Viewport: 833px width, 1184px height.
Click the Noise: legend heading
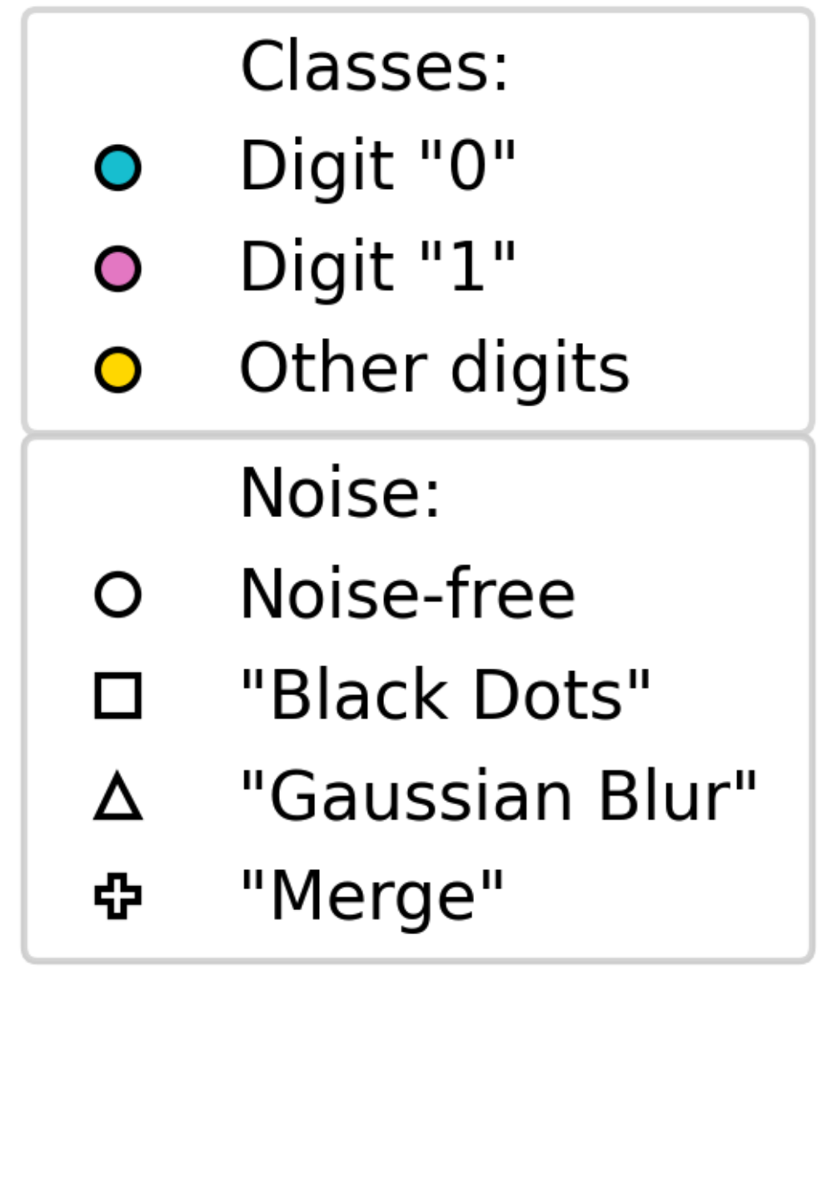[x=340, y=493]
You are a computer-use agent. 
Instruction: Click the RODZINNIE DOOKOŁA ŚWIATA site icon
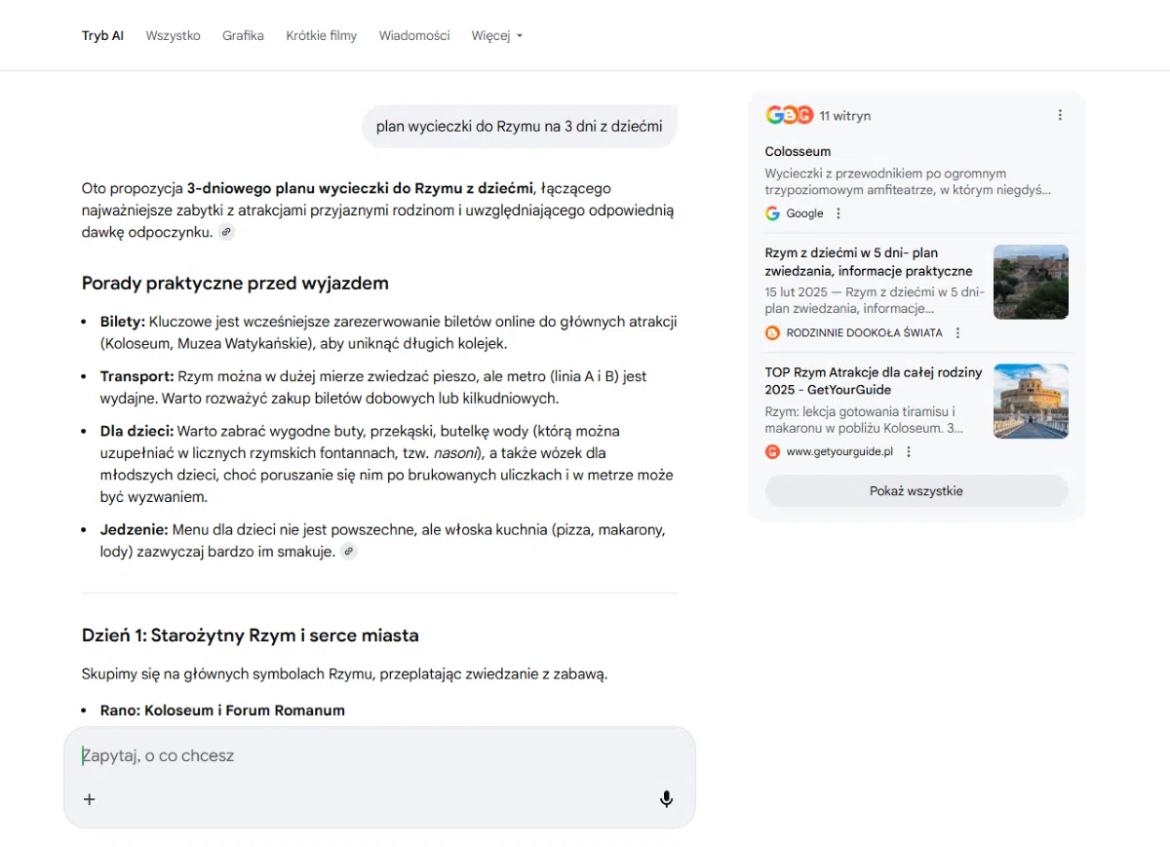pyautogui.click(x=772, y=332)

### YOUR OBJECTIVE
When you retype the listing above, keep each line exactly as written and drop the pictures.

### ANSWER SECTION
Viewport: 833px width, 1184px height.
Click the Noise: legend heading
[x=340, y=493]
You are a computer-use agent. 
Instruction: Click the RODZINNIE DOOKOŁA ŚWIATA site icon
pyautogui.click(x=772, y=332)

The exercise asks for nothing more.